(Source passage):
Best Practices

Best practices for getting the most out of Sellestial while maintaining data quality and controlling costs.

General Principles

Start Small

Why this matters

Catch configuration errors early
Verify output quality
Understand costs
Identify issues quickly

How to test safely

Create small test list in HubSpot (10-50 records)
Configure pipeline with test list
Deploy and process
Review every result manually
Adjust configuration
Scale to larger lists

Enable Human Review Initially

For high-impact operations:

When to require review

Always require review for:

Data deletions
Record merges
Bulk updates to critical fields
New pipeline deployments

Can auto-confirm after:

50-100 successful reviews
Confidence in results
Pattern validation complete

Monitor Continuously

Daily checks:

Processing status
Error rates
Success rates

Weekly reviews:

Cost analysis
Quality spot checks
Performance trends

Monthly audits:

Configuration review
Results validation
ROI assessment

Data Hygiene Best Practices

Workflow Order

Recommended sequence

Validate — Code pipelines for basic validation
Classify — Classifier pipelines for quality assessment
Clean — Agent pipelines for normalization
Deduplicate — Deduplication + merge pipelines
Maintain — Agent pipelines for ongoing monitoring

Deduplication Strategy

Set up rules:

Start with exact match on unique identifiers (domain, LinkedIn URL)
Add fuzzy match cautiously
Test with small dataset
Publish when confident

Review pairs:

Check all pairs before merging
Document merge decisions
Keep audit trail

Large merges:

Extra caution for companies with more than 30 associations
Verify data quality first
Consider manual review

Data Cleaning Frequency

Continuous:

New record validation (Code and Classifier pipelines)

Weekly:

Recent record cleaning (Agent pipelines on last 7 days)

Monthly:

Full database cleanup pass
Deduplication review
Employment verification

Quarterly:

Comprehensive data audit
Rule review and adjustment
Archive obsolete records

Data Enrichment Best Practices

Cost Optimization

Filter before enriching

Step 1: Validation (Free Code pipeline)
Step 2: Quality Assessment (Low-cost Classifier)
Step 3: Filter for high-quality records
Step 4: Data Cleaning (Moderate-cost Agent)
Step 5: Enrichment (Higher-cost service)

(Entries drawn from a collection):
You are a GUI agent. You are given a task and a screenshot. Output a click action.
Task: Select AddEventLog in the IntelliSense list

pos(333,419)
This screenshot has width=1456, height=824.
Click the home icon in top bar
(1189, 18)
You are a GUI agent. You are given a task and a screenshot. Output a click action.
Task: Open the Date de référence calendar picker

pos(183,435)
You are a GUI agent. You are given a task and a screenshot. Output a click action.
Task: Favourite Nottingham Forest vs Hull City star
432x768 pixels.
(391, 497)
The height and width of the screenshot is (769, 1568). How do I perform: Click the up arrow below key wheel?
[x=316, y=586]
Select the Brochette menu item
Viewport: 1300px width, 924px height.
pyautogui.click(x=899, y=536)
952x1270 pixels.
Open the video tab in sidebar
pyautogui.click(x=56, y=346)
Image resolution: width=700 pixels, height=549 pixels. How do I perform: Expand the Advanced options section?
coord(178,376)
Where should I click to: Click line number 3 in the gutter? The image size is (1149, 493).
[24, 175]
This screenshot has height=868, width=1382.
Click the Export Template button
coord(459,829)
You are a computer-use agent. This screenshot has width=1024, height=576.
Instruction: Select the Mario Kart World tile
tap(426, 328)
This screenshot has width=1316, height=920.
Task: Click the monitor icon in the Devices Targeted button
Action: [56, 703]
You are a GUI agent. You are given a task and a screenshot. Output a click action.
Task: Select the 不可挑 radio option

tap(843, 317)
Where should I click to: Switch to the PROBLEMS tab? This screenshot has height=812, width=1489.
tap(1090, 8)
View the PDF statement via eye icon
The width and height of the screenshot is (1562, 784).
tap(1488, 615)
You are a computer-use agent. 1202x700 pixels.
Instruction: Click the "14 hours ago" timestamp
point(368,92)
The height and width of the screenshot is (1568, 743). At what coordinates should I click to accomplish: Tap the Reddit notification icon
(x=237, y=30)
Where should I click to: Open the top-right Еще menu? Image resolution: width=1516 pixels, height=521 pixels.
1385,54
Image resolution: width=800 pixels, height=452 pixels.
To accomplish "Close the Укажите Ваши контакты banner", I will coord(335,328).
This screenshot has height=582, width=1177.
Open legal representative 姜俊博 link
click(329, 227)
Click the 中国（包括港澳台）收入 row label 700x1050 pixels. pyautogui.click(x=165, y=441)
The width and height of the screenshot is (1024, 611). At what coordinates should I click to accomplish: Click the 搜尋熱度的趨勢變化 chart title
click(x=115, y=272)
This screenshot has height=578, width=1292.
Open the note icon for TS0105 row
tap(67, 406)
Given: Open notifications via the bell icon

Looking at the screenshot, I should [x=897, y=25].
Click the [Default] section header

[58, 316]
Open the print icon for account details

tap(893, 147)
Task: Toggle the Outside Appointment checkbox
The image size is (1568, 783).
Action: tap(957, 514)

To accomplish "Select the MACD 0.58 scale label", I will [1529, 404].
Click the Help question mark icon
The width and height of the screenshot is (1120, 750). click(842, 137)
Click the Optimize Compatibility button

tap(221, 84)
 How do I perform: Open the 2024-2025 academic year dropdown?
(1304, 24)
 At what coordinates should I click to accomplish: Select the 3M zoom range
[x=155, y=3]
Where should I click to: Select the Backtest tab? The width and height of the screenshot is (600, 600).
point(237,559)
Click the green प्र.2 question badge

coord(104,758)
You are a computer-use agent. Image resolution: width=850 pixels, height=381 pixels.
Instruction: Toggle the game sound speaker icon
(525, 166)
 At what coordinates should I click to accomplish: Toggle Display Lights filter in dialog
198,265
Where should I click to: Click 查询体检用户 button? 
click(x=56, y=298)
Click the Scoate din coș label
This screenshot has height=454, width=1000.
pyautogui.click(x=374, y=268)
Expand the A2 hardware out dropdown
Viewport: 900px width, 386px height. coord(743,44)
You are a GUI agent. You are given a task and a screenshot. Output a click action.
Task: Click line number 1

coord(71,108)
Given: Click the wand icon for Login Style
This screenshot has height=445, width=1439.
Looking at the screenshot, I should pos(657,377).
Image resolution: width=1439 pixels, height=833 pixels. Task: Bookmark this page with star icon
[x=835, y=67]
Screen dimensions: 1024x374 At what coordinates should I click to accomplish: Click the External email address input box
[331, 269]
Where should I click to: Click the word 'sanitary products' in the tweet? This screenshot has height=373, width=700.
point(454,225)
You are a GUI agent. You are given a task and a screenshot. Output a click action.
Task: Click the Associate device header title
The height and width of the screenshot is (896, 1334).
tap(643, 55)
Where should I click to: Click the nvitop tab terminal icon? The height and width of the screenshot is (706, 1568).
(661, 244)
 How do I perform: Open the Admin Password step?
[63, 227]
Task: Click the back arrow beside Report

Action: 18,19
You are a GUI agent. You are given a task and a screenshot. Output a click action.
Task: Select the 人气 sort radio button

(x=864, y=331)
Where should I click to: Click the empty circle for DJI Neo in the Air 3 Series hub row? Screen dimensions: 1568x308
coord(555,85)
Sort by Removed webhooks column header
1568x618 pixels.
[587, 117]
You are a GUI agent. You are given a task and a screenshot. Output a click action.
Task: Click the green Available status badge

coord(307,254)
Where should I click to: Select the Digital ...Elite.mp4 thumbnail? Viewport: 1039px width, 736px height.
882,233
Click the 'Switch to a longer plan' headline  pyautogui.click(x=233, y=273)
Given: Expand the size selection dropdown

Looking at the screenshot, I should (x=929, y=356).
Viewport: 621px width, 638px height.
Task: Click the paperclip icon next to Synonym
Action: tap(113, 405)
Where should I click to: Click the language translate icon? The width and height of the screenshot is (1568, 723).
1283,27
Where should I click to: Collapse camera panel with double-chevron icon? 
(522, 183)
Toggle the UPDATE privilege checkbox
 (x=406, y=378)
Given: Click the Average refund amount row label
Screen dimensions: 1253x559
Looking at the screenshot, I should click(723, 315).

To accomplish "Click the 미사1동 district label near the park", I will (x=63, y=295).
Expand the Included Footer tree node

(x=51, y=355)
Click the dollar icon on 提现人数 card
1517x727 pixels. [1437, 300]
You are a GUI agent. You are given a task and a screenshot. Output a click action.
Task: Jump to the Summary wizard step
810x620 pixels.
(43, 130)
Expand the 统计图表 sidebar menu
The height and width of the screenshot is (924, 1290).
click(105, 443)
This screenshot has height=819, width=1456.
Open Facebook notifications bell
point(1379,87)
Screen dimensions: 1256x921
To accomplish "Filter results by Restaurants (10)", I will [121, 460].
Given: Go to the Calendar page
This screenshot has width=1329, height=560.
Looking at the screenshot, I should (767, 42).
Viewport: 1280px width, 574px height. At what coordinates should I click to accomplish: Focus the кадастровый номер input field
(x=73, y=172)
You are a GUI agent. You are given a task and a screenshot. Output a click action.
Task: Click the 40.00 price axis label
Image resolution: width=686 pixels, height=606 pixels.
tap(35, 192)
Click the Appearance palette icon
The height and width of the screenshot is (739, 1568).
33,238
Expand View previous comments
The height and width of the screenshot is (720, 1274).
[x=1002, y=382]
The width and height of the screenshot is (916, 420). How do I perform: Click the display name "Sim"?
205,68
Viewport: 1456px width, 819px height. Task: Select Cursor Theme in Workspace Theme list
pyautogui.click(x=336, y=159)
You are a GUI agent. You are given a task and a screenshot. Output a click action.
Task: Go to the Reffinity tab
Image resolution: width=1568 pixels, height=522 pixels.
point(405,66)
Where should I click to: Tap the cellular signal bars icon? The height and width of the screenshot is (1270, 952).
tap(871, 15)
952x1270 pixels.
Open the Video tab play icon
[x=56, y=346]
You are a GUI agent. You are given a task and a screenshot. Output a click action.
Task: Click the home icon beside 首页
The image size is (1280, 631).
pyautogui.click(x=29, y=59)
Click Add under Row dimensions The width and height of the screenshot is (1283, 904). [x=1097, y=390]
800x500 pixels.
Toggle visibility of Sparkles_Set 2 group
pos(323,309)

(What to do):
Answer these questions using the Sellestial best practices page:
(a) How many records should the small test list created in HubSpot contain?
(b) Large merges call for extra caution with companies that have more than how many associations?
(c) In the "Filter before enriching" steps, what type of pipeline handles the free validation step?

(The completed task):
(a) 10 to 50 records.
(b) More than 30 associations.
(c) A Code pipeline.